I was planning perhaps to leap out through the window when the door opened yet once more, and there stood a girl that by her body’s shape and looks was quite likely to be Muriel’s sister. But what a difference from the little chick! Smart clothes – or what she thought was smart – bleached hair, and a look on her face like a bar-fly seeking everywhere hard for trade.
‘What’s all the commotion?’ she enquired.
‘Get out to work, Dorothy,’ said Billy Whispers.
‘Oh, I’m going, Billy.’
‘Then move.’
She leant on one hip, and held out her crimson hand.
‘I want a taxi fare,’ she said. ‘And money to buy some you-know-whats.’
Whispers threw her a folded note and said, ‘Now go.’
Still she stood looking what she thought was glamorous, and it’s true that, in a way, it was.
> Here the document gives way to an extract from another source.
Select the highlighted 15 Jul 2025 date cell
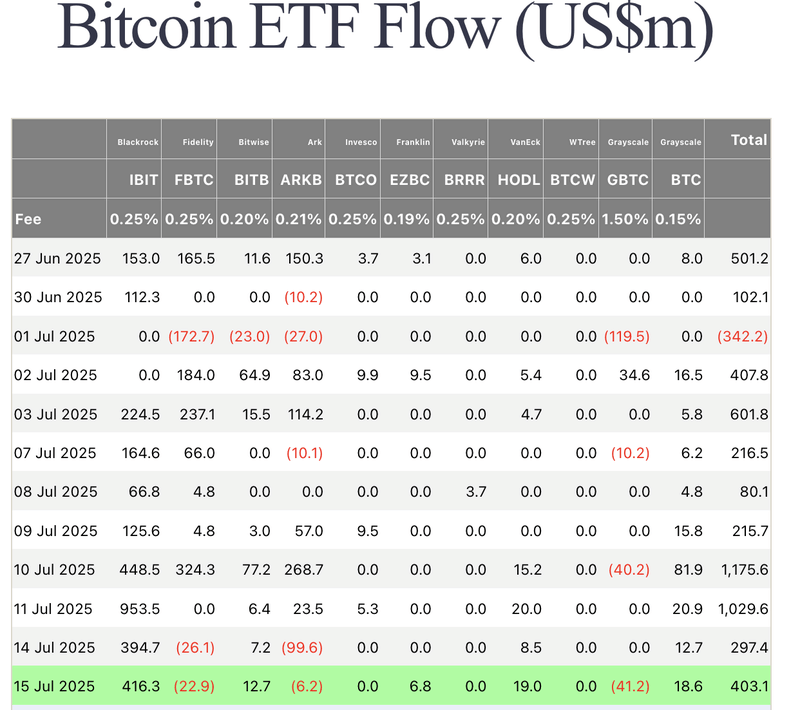 coord(55,686)
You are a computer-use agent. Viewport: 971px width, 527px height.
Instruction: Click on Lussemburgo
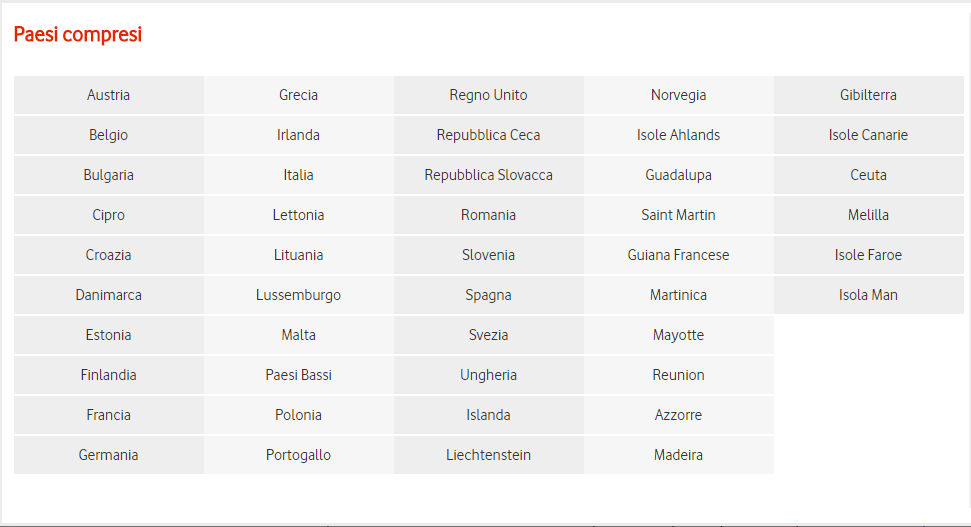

And me still between these two bodyguards, both of them waiting to eliminate me.
‘You’re a nice boy,’ she said to me. ‘Where you from – Gambia too?’
Billy got up, strolled over and slapped her. She screamed out louder than the blow was worth, and he slapped her again harder, so she stopped. ‘Now go,’ he said to her again. ‘And see that your evening’s profitable.’
She disappeared out with a high-heel clatter. I slipped away from among the two bad boys and took Mr Billy by the arm.
‘Billy Whispers,’ I said, ‘do you want a scene with me too here in your bedroom?’
He looked at my eyes and through beyond them, adding up, I suppose, what damage I’d do to any life, limb or furniture, before I was myself destroyed.
‘Is not necessary,’ he said, ‘unless you think it is.’
‘By nature I’m peaceable. I like my life.’
‘Then shoot off, Mr Fortune, now …’
The two started muttering and limbering, but he frowned at them only, and they heaved away from me.
‘Goodbye, Mr Whispers,’ I said. ‘I dare say we’ll meet soon once again, when I’ll offer you some hospitality of mine at that future time.’
‘Is always possible, man,’ he answered, ‘that you and I might cross our paths some more in this big city.’
6
My flat (two odd rooms and a ‘kitchenette’, most miscellaneously furnished) is perched on the top floor of a high, narrow house near Regent’s Park with a view on the Zoological Gardens, so that lions, or seals, it may be, awake me sometimes in the dawn. Beneath me are echoing layers of floor and corridors, empty now except for Theodora Pace.
When the house used to be filled with tenants, I rarely spoke to Theodora. Such a rude, hard, determined girl, packed with ability and innocent of charm, repelled me: so clearly was she my superior in the struggle for life, so plainly did she let me see she knew it. She made it so cruelly clear she thought the world would not have been in any way a different place if I had not been born.
But circumstances threw us together.